» **Raw data**
┌──
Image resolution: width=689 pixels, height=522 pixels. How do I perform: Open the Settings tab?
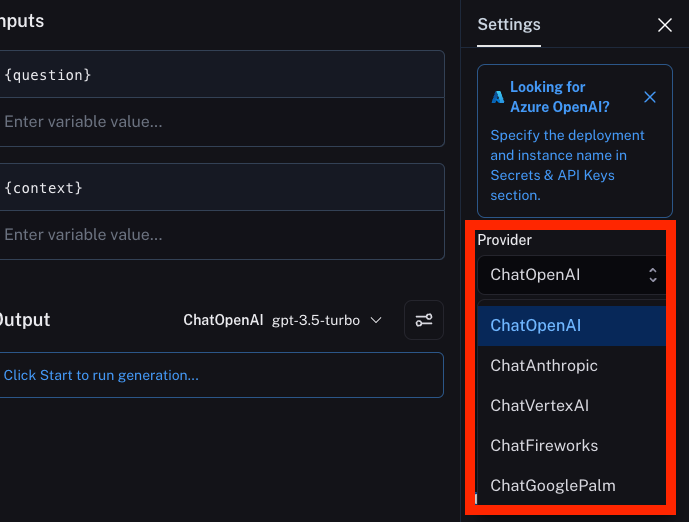[x=509, y=25]
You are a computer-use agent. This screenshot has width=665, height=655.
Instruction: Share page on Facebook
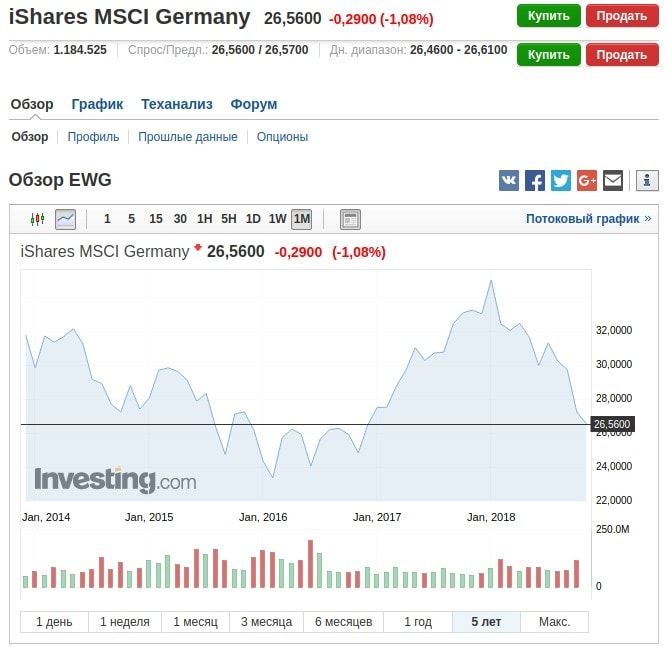click(x=535, y=181)
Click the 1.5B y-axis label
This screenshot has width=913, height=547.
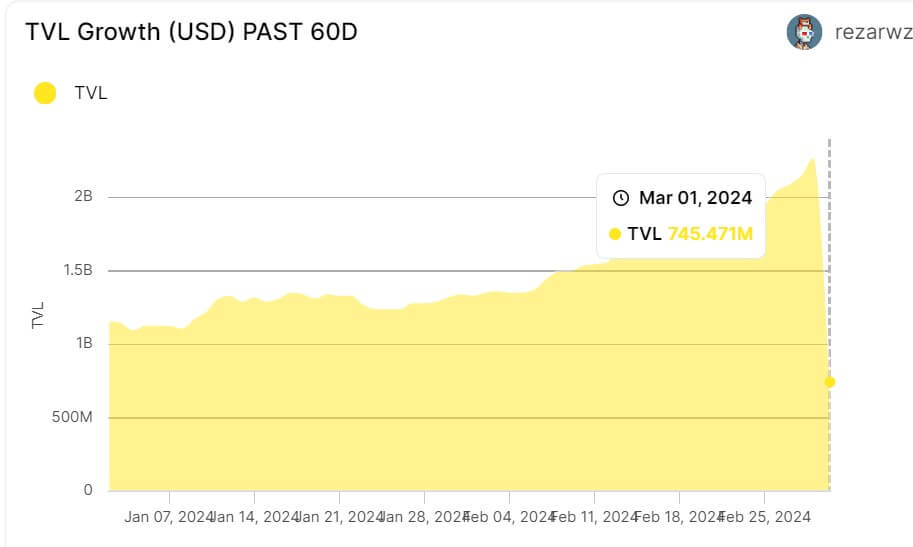pos(77,270)
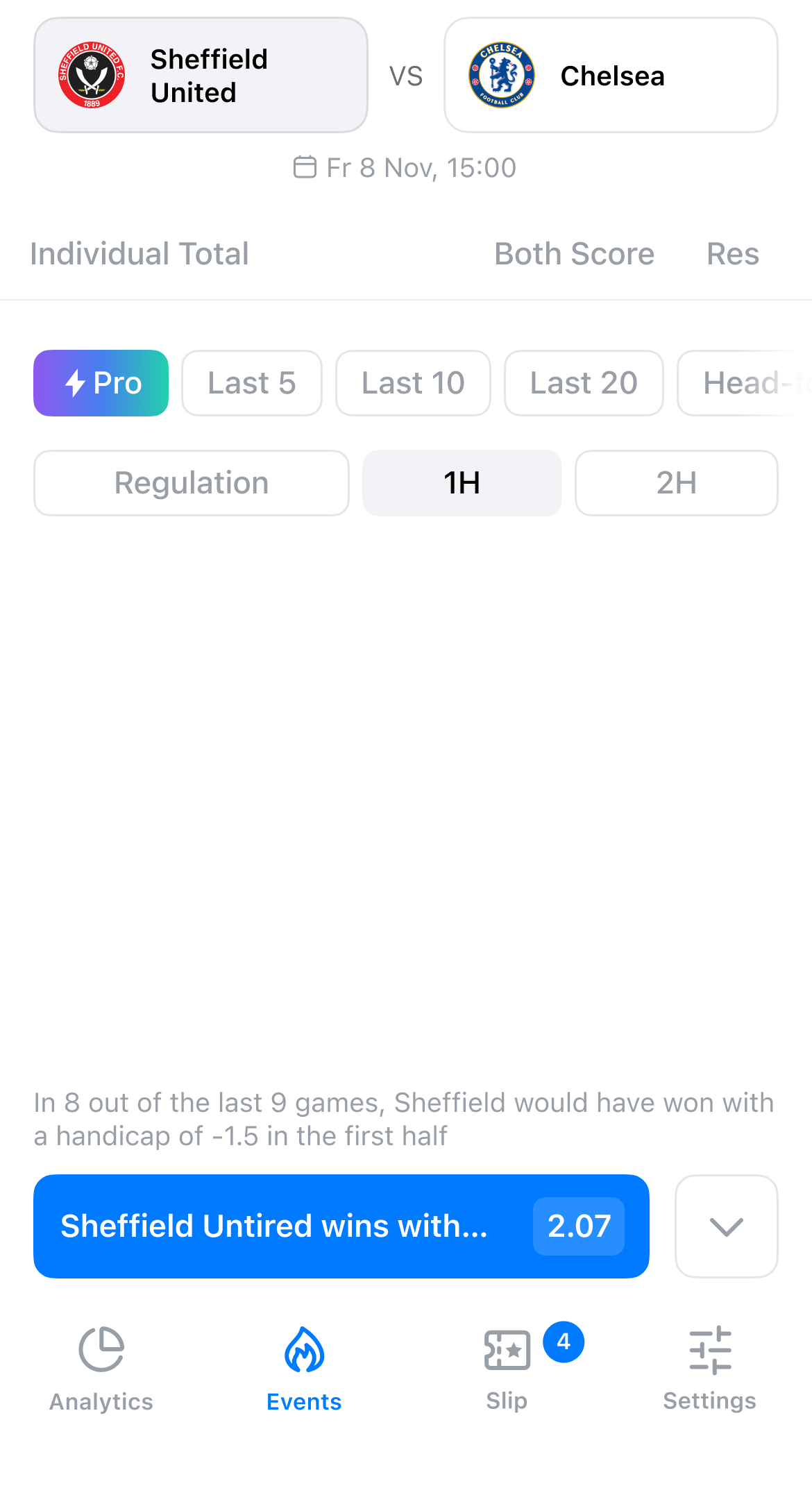Add the Sheffield wins bet at 2.07
The height and width of the screenshot is (1495, 812).
[x=341, y=1226]
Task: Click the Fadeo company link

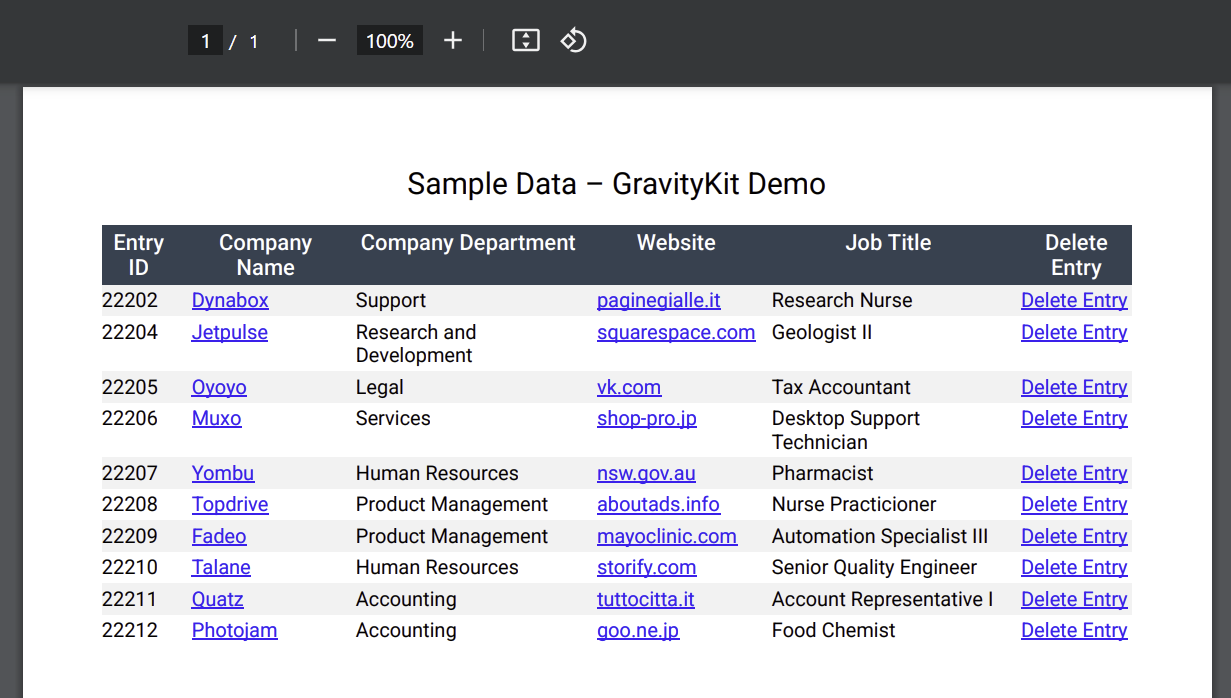Action: coord(219,537)
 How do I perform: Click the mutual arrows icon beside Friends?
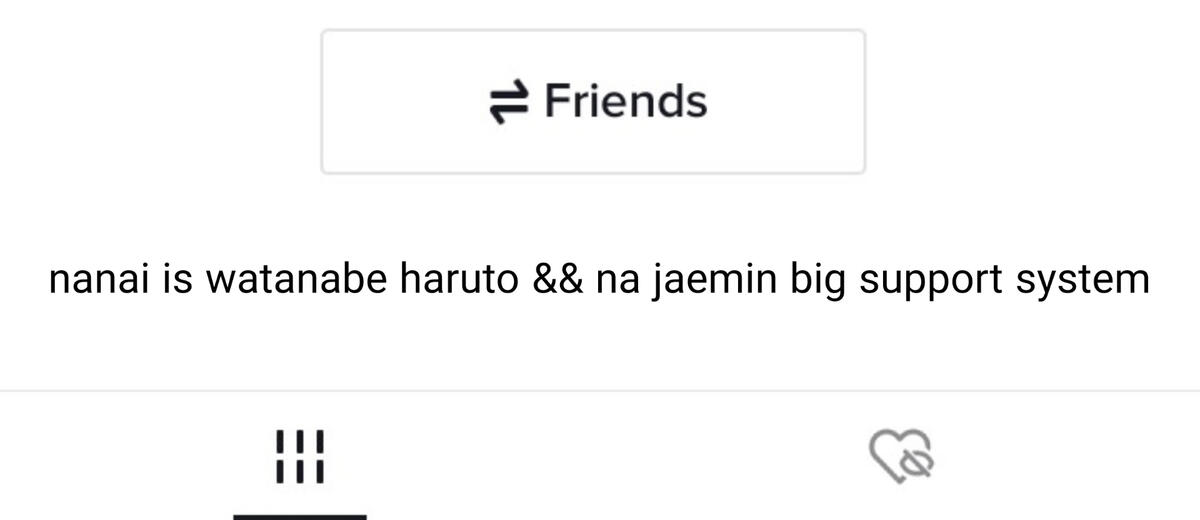(509, 102)
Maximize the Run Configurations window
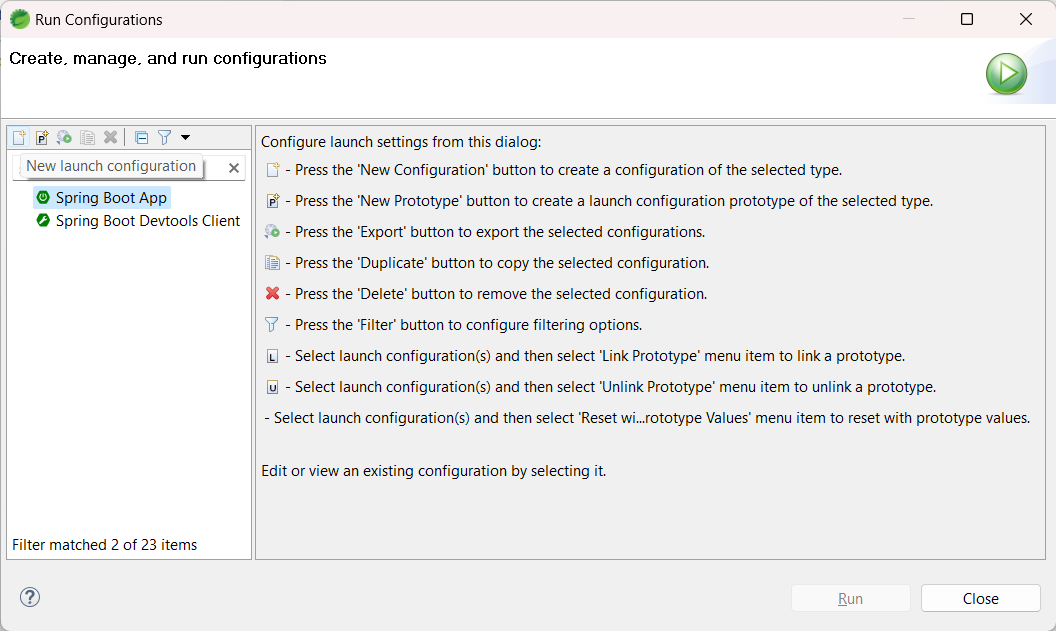The image size is (1056, 631). (x=967, y=19)
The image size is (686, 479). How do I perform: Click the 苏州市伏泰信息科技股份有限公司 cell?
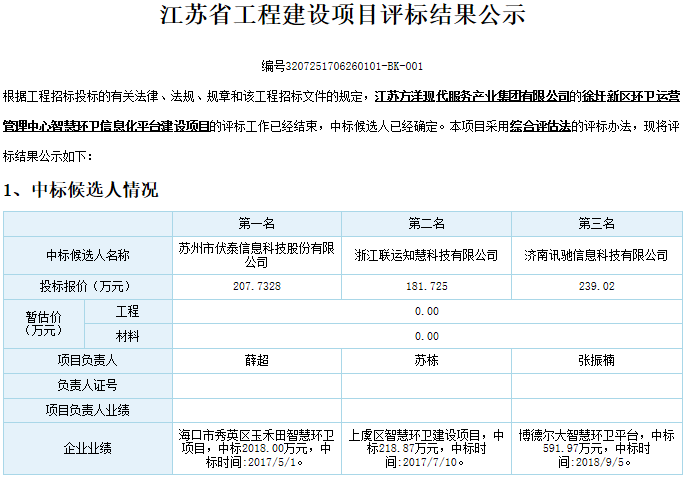pyautogui.click(x=256, y=255)
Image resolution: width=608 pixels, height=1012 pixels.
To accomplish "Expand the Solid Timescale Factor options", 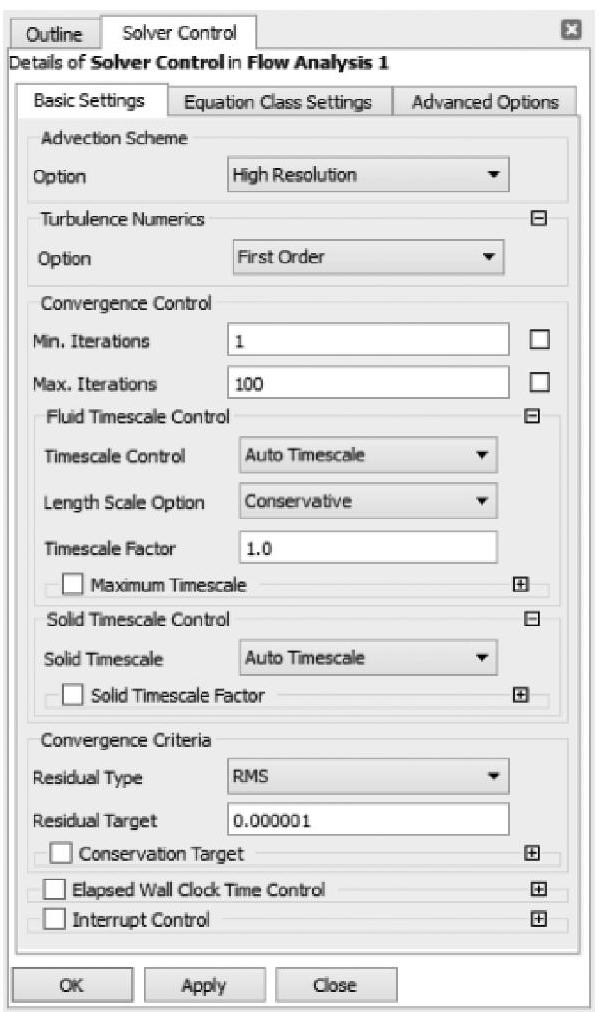I will pyautogui.click(x=520, y=694).
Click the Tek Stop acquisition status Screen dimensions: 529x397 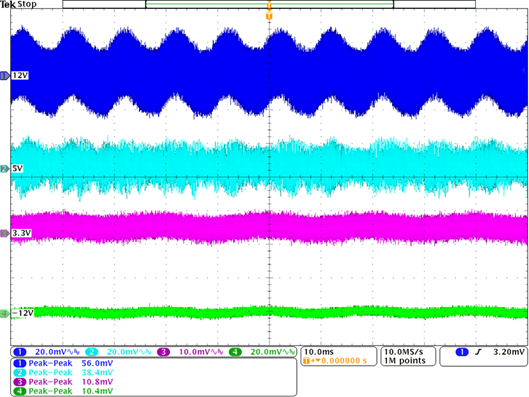click(x=18, y=4)
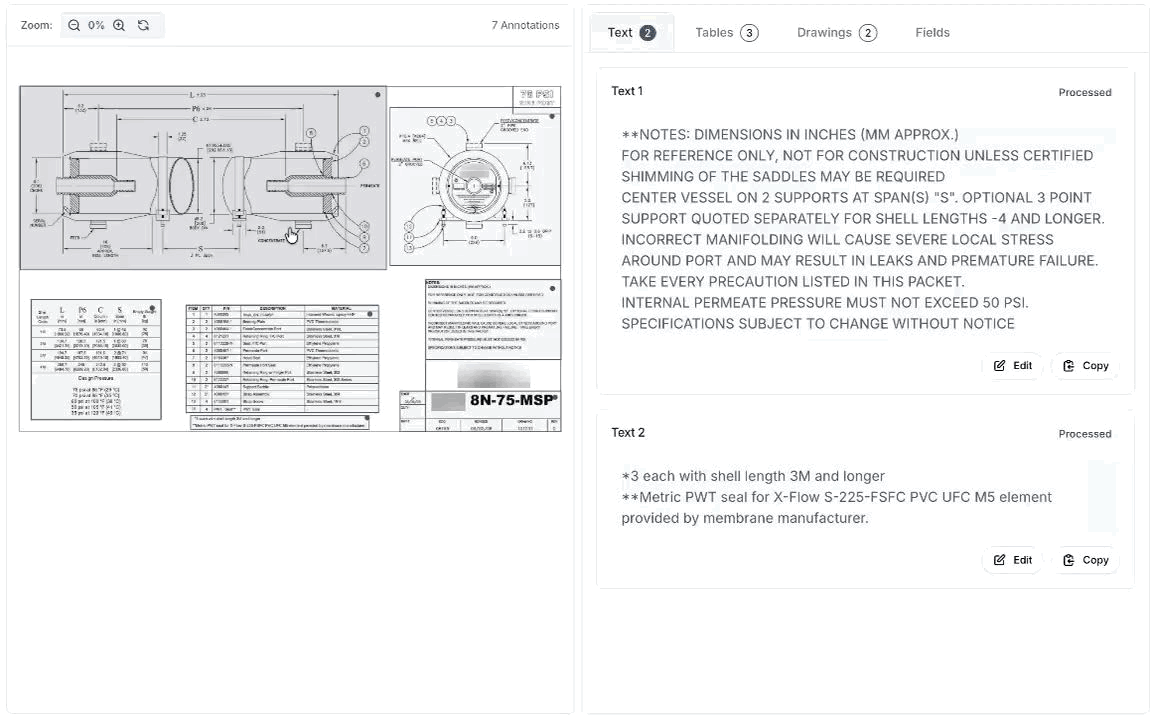Click the 0% zoom level value
Viewport: 1152px width, 720px height.
(96, 25)
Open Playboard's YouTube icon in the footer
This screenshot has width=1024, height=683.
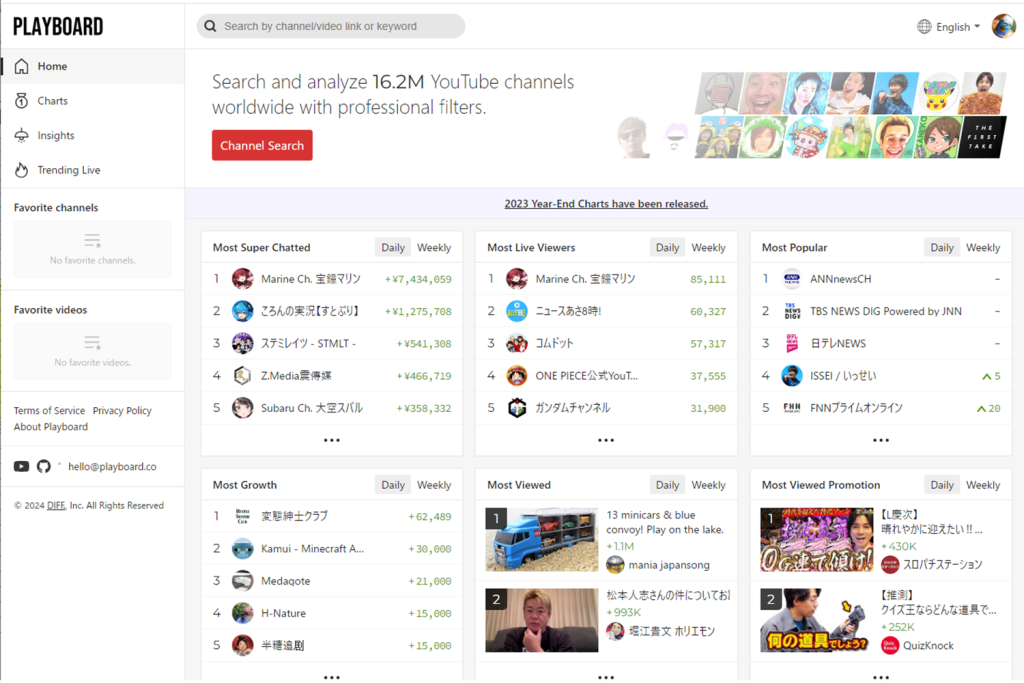21,466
└──
» **What the exercise asks**
In the listing above, transcribe exactly the lines from the line containing "Open Playboard's YouTube icon in the footer" through the last one, both included, but not the pictures.

» **Task solution**
Open Playboard's YouTube icon in the footer
This screenshot has width=1024, height=683.
21,466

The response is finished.